▶ [Source document]
'''

We will see some numerical (American style 😏) as well as abstract (French style 😰) examples that illustrate the usefulness of the Division Algorithm.
Example 1
Suppose we are asked to find the greatest three-digit number that leaves a remainder of 6 when divided by 11. How would we go about finding such a number?
From the Division Algorithm we know that for an integer a and another integer b > 0 there exists unique integers q \text{ and } r such that a = qb + r \text{ and } 0 \leq r < b.
Here a \leq 999, b = 11 \text{ and } r = 6.
Therefore, a = 11q + 6 \leq 999.
Hence, q \leq \dfrac{993}{11} \implies q \leq 90\dfrac{3}{11}.
In order to get the largest possible a we need the largest possible q. Therefore, q = 90 and consequently, a = 11 \times 90 + 6 = 996.
Therefore the greatest three-digit number that leaves a remainder of 6 when divided by 11 is 996.
Next let us consider a more sophisticated example of an application of the Division Algorithm.
Example 2
Suppose we are asked to prove that 3n^2-1 (where n is an integer) can never be a perfect square. How would we go about proving this assertion?
Since the expression 3n^2-1 is a multiple of 3 from which 1 has been subtracted, from the Division Algorithm we know that we can express any integer as multiple of 3 plus some remainder ranging from 0 \text{ to } 2. We will square integers of this form and prove that they can never be of the form 3n^2-1.

'''

▶ [What to work on]
**1)** According to the division algorithm text, what is the greatest three-digit number that leaves a remainder of 6 when divided by 11?
**2)** In the listing, begin at the line that has "Screen dimensions: 765x566" and stop after the last line of the listing. Rewrite those lines with "title bar" switched to "close button", keeping everything else the same and leaving out the pictures.
The text and the listing have no connection to each other.

▶ [Information shown]
'''

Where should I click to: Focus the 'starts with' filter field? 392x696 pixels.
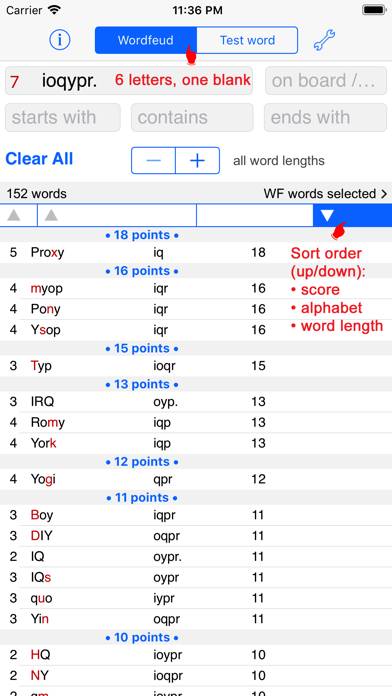click(63, 118)
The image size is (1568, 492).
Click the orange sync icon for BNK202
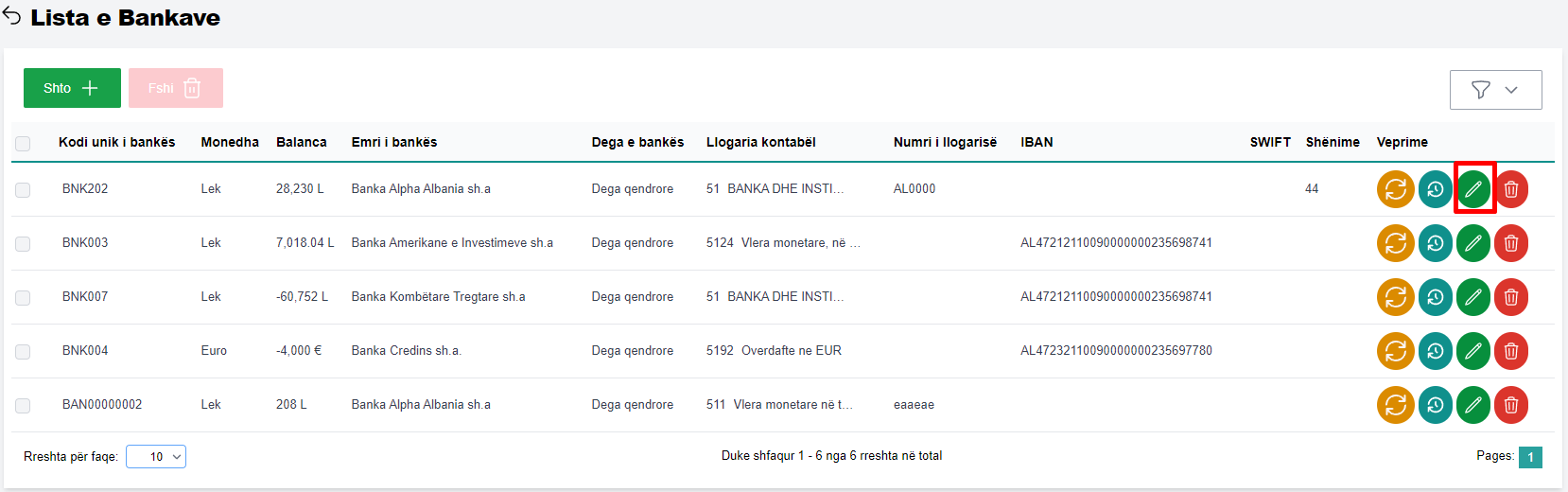coord(1395,189)
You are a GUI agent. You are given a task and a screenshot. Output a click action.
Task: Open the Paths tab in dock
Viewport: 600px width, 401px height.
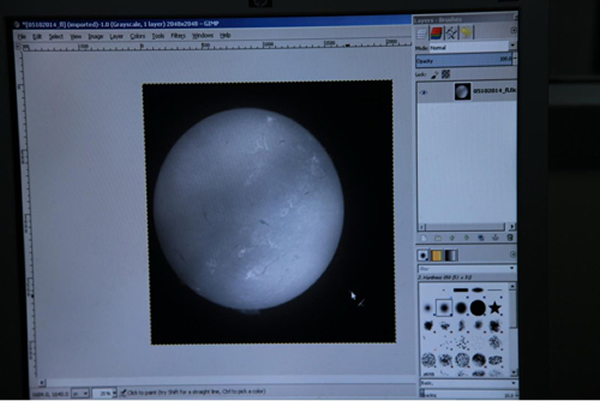[451, 32]
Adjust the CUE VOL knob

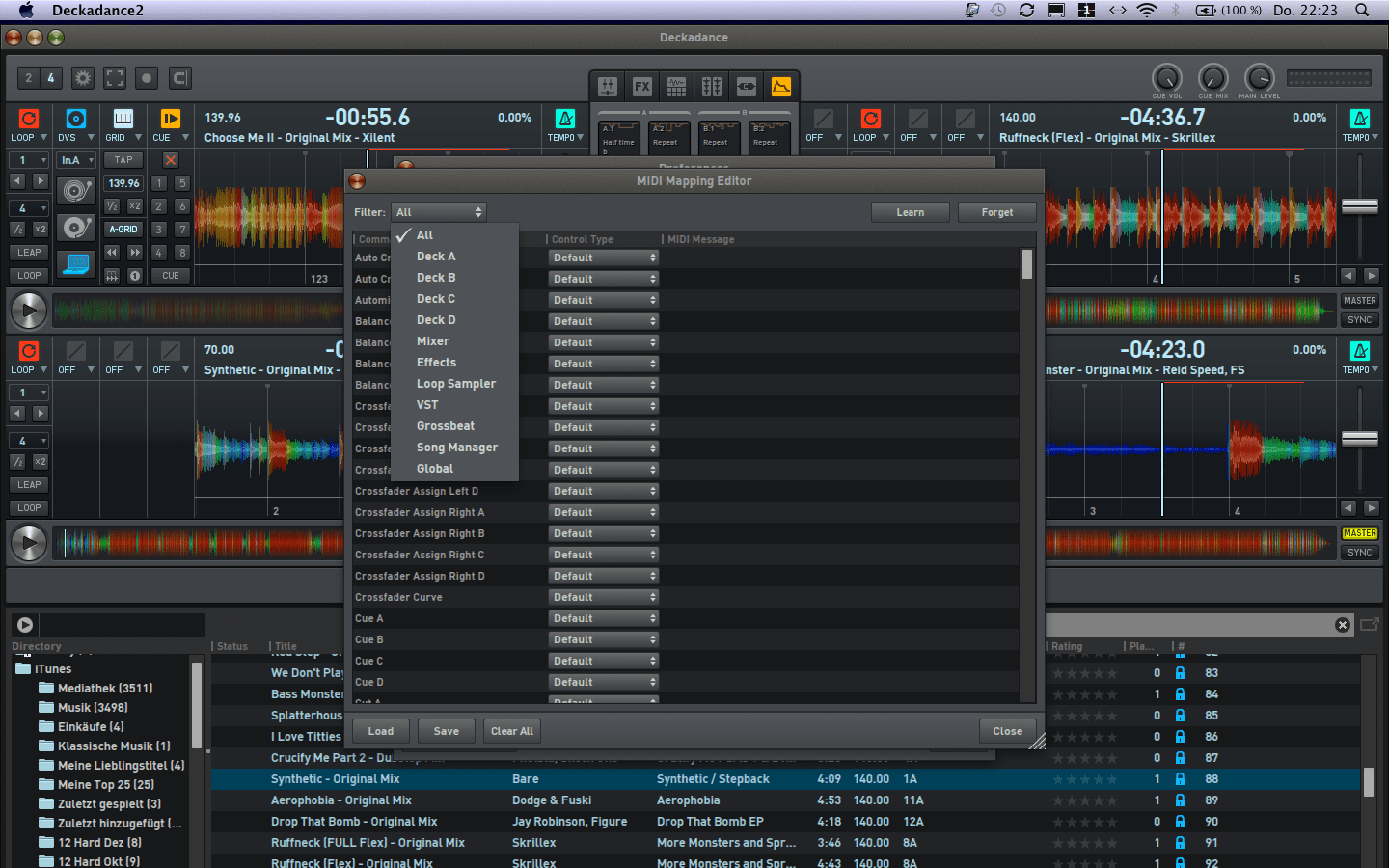[1166, 78]
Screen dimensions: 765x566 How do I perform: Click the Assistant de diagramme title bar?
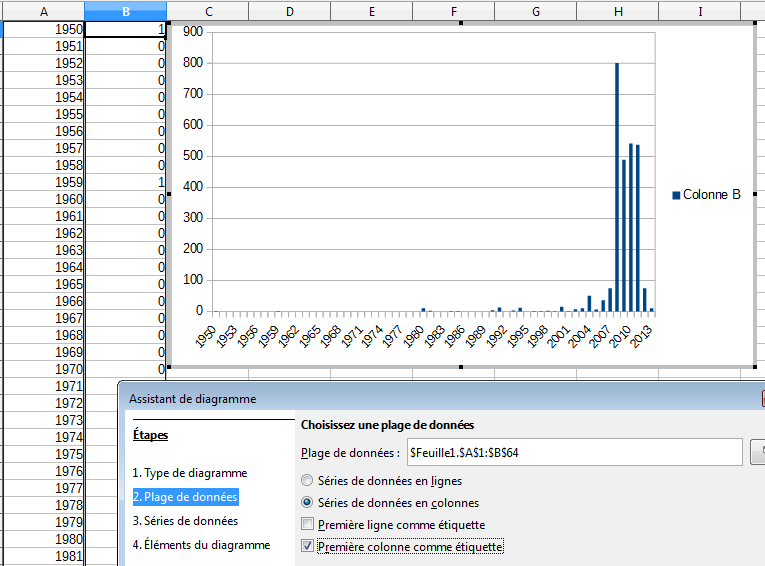pyautogui.click(x=439, y=399)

'''

▶ [Replies]
**1)** 996

**2)**
Screen dimensions: 765x566 How do I perform: Click the Assistant de diagramme close button?
pyautogui.click(x=439, y=399)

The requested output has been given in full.